A iniciativa é da Syngenta, bem-sucedida empresa de Campinas do setor de agrobusiness, cujo diretor de marketing, Antonio Carlos Costa, resume em poucas linhas a afinidade com a idéia: “Nossa empresa vive o dia-a-dia muito próximo ao homem do campo. Nada mais apropriado para se fazer conhecer o homem do campo do que redescobrir seu talento artístico”.
Aos vencedores do concurso, serão destinados prêmios de R$ 10 mil (primeiro lugar), R$ 8 mil (segundo), R$ 6 mil (terceiro), R$ 4 mil (quarto) e R$ 2 mil (quinta colocação). Conhecedor do potencial que o Brasil tem no setor, a Syngenta não deixará de mostrar, também, os outros próximos onze classificados, a quem caberão os prêmios Aclamação, Revelação e Participação. Ao final, os 16 finalistas terão suas obras incluídas em um CD gravado ao vivo, durante a final do concurso.
Serão seis eliminatórias. A primeira ocorre em São Paulo, em 27 de junho, sendo sucedida pela de Brasília, em 14 de agosto, e a de Piracicaba, no dia 21 daquele mês. Curitiba e Belo Horizonte ficam com o mês de setembro, respectivamente sediando as eliminatórias dos dias 25 e 26. A final terá como cenário, muito apropriado, aliás, a capital de Mato Grosso, Cuiabá, no dia 2 de outubro. Todas as fases desse festival serão abertas ao público.

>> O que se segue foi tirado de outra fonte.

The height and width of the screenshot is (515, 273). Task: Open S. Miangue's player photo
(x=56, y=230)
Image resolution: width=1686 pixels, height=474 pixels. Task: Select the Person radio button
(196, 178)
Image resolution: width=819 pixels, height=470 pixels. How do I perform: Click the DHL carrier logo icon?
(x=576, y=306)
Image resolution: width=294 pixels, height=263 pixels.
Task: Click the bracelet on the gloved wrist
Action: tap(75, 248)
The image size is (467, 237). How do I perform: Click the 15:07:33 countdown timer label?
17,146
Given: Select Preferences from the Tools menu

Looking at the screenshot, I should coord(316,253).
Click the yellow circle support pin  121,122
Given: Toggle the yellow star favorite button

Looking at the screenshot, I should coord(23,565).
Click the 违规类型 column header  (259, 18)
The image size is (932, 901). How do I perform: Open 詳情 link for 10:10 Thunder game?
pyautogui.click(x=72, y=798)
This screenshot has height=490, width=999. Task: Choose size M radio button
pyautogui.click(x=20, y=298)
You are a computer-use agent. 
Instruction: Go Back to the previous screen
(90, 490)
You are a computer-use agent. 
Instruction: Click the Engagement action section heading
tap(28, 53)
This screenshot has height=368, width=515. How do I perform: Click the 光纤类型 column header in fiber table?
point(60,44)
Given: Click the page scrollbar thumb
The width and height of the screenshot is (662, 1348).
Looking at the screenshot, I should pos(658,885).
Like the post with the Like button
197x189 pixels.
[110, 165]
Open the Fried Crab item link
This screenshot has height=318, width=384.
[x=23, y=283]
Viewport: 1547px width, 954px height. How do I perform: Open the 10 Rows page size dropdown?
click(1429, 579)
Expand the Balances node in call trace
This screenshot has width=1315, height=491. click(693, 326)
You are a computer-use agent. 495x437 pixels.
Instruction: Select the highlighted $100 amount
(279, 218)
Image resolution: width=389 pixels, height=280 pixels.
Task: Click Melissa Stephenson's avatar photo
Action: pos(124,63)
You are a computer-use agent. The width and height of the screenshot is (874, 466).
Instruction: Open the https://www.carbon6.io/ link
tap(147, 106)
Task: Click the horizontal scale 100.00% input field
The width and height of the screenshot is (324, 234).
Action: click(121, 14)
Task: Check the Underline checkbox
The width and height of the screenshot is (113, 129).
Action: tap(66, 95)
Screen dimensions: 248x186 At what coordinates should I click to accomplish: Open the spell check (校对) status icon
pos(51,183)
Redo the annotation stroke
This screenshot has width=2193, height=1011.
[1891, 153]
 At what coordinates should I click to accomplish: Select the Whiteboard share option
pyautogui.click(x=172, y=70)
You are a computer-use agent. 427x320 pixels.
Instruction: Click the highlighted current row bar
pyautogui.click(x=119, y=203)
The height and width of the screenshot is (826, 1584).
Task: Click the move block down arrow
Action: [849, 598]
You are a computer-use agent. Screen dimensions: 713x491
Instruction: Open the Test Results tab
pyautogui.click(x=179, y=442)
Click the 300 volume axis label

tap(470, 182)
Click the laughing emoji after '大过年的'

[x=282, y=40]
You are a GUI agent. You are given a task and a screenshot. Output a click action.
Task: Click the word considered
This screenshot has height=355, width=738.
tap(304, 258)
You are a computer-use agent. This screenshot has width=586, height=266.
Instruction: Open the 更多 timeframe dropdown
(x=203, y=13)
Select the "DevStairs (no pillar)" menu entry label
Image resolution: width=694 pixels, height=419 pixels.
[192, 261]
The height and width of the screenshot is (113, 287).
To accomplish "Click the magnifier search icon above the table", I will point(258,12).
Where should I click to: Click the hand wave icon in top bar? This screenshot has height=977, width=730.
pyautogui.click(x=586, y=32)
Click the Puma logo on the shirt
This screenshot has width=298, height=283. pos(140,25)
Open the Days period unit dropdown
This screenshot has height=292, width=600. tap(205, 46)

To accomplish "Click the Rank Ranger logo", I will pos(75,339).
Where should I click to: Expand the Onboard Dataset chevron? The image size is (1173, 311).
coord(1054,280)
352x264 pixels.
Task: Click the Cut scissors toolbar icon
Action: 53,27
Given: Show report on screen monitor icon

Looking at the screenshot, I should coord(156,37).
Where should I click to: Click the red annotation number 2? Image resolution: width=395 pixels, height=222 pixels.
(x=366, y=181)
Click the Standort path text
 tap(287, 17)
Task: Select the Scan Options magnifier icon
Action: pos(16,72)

Participar é relativamente simples: basta inscrever músicas instrumentais inéditas, compostas para viola. Quem quiser levar música que já existe pode fazê-lo, desde que anexe a devida autorização do autor. Todos os detalhes do regulamento podem ser encontrados no endereço eletrônico www.direcaocultura.com.br. Cada participante pode inscrever, no máximo, duas músicas, enviando-as em fita cassete ou CD, devidamente identificadas e com documentos que tenham firma reconhecida, para o Prêmio Syngenta – Rua Cônego Manoel Garcia, 815, CEP 13070-037, Campinas, SP.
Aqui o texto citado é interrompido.